Everyone said that they were in big trouble.
Only a day before its trip to Cornell and Columbia last weekend, lightning struck the Harvard men's basketball team. Its freshman star, Kyle Snowden, sustained an ankle sprain in practice and would be forced to miss both games.
The Crimson had no chance for any wins, the cynics said. Without the team' leading rebounder, the games would look like first-graders playing the Globetrotters.
But the cynics didn't count on Chris Grancio.
The freshman forward's season had previously been an injury-filled nightmare. A hip pointer incurred over the summer kept him off the court for months. As soon as he recovered from that, he began to experience ankle problems.
Before last weekend, Grancio had never played more than three minutes in one game.
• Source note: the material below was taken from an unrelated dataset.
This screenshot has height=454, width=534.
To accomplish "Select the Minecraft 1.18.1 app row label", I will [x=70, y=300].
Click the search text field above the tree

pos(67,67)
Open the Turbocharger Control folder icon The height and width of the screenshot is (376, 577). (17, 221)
"It got to a point that it was tough to go down to the gym and put on a T-shirt and watch everyone play," Grancio said.
But the ankle healed, and Grancio caught up on all the practice time that he had missed.
"He's had a difficult year," Harvard Coach Frank Sullivan said. "For any freshman to be out that long him back a while."
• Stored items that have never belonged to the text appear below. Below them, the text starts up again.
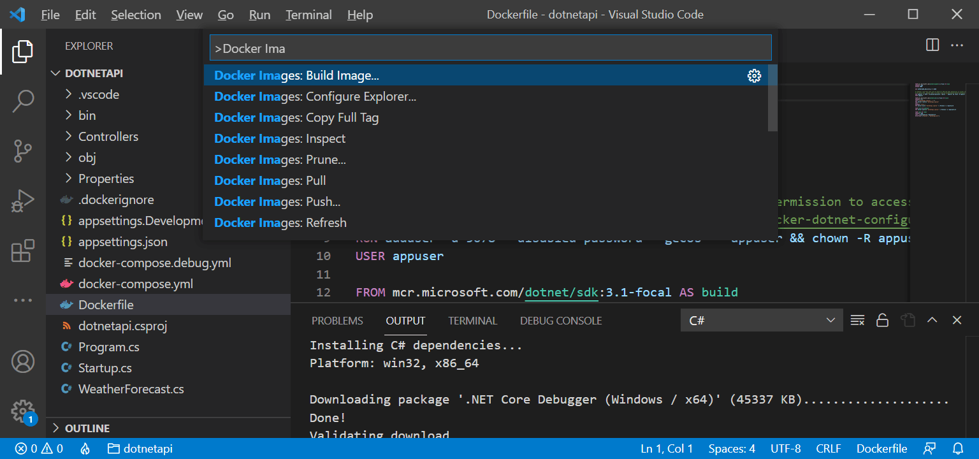
Task: Open the C# output channel dropdown
Action: tap(761, 320)
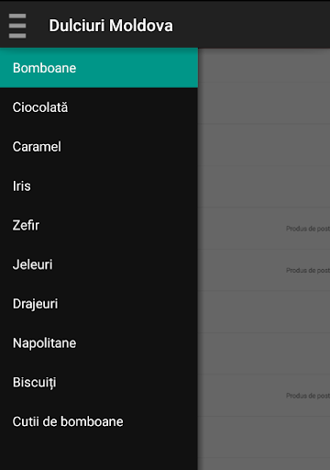Click the Dulciuri Moldova app title

point(111,26)
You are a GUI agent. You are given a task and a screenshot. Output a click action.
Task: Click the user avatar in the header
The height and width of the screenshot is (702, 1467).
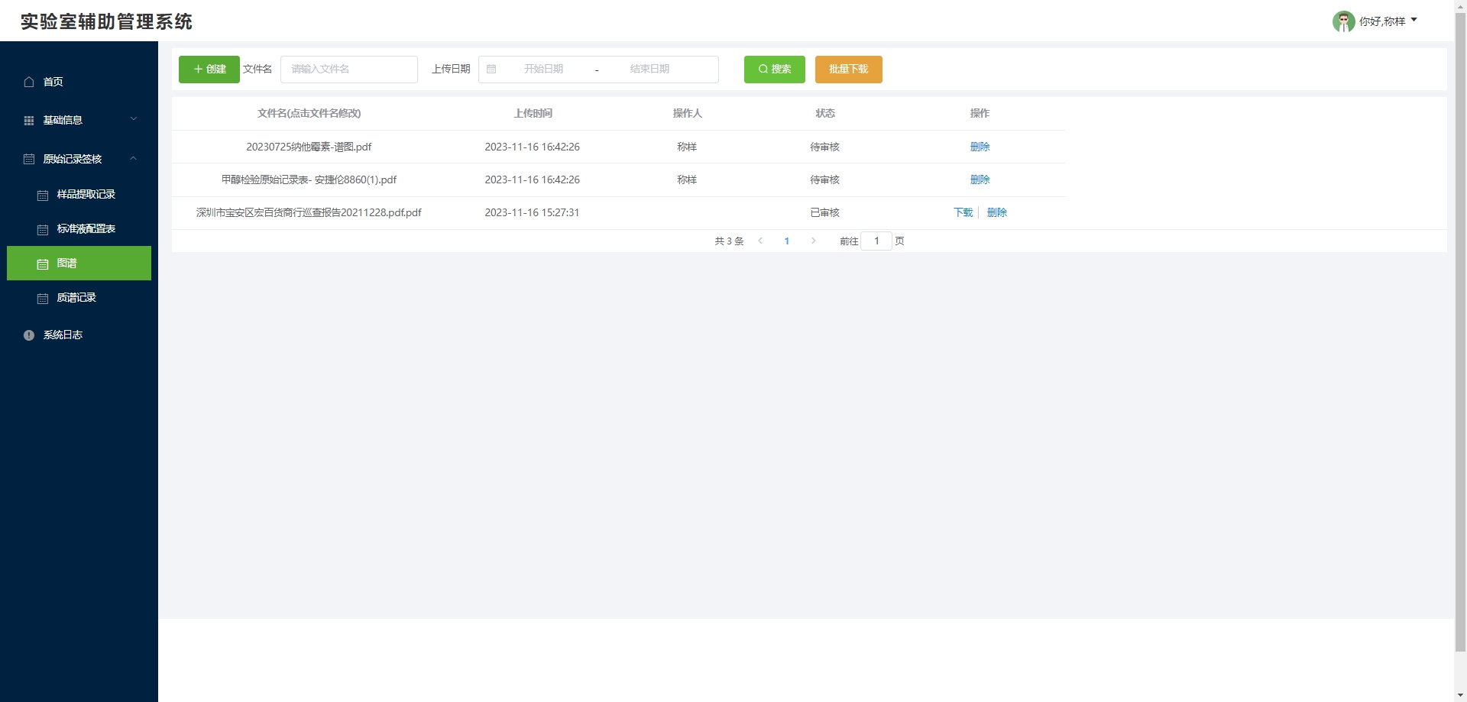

Slowly, Grancio came back. First he did half practices. Then, At about the start of the Ivy League schedule, he completed full practices. Soon, he was ready to play.
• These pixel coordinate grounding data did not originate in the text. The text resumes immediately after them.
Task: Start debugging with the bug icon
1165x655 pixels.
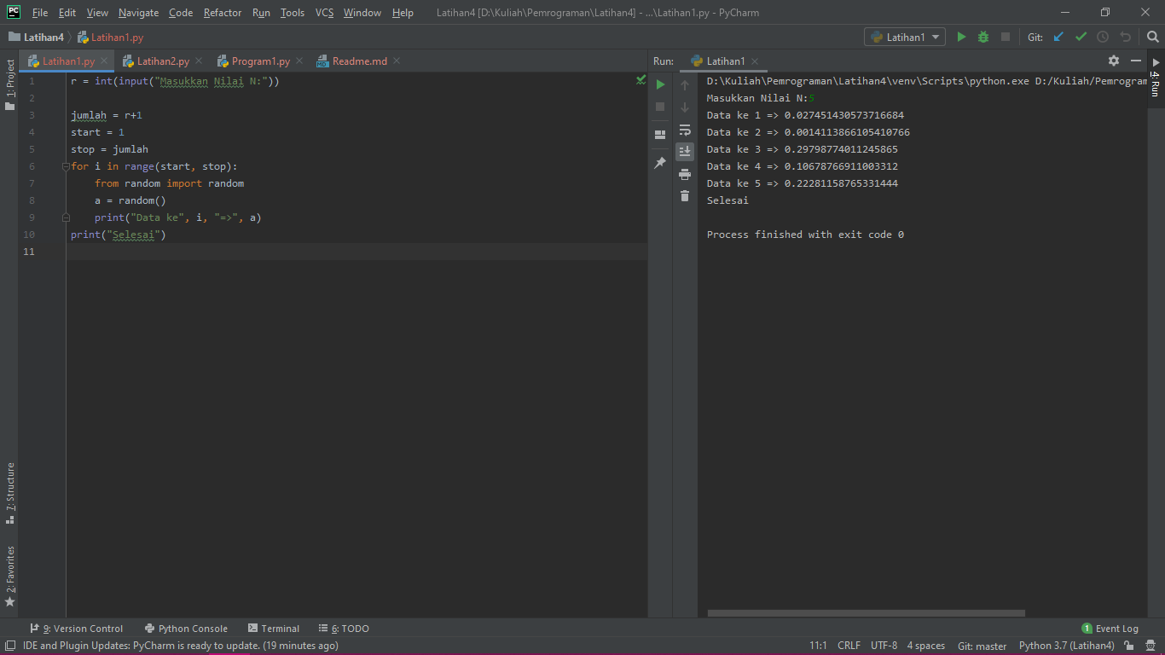Action: point(982,37)
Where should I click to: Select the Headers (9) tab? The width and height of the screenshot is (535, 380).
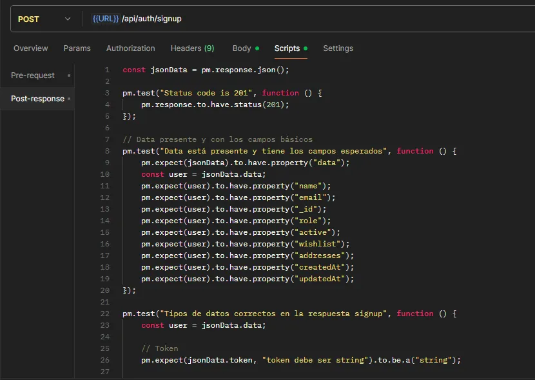(x=192, y=48)
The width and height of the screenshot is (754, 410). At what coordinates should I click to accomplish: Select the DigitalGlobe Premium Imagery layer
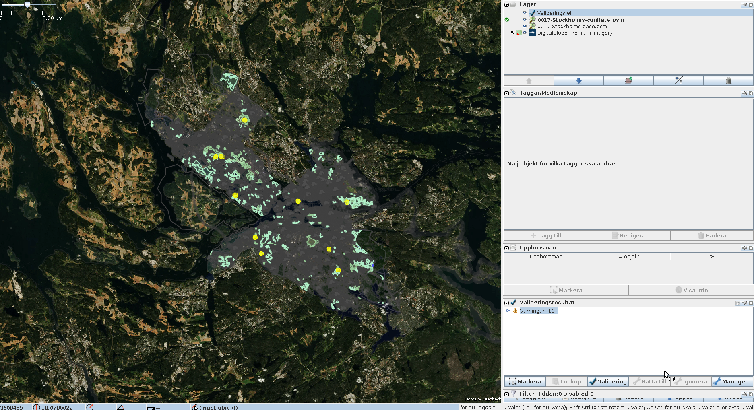(574, 33)
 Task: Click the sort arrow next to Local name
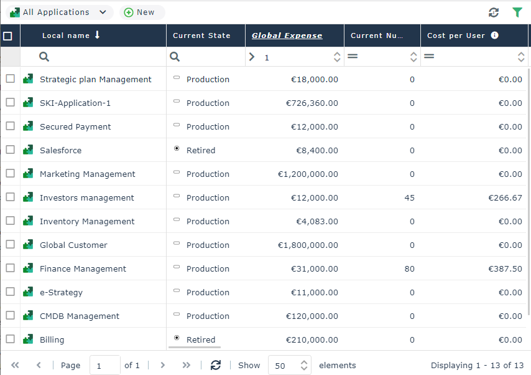tap(97, 36)
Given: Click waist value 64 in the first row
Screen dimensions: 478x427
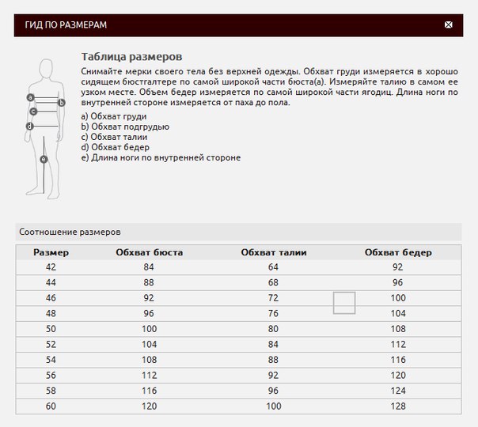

And then Snowden got injured.
"It's unfortunate for Kyle," Grancio said. "We've been friends all year. Hopefully when Kyle gets back we can play some together.
"I told him that that's the way I've been felling all year," Grancio said jokingly.
"Right now we're just trying to get to the point where we're both playing at the same time," Snowden said.
So with Snowden on crutches, the Crimson packed up and headed off to Cornell.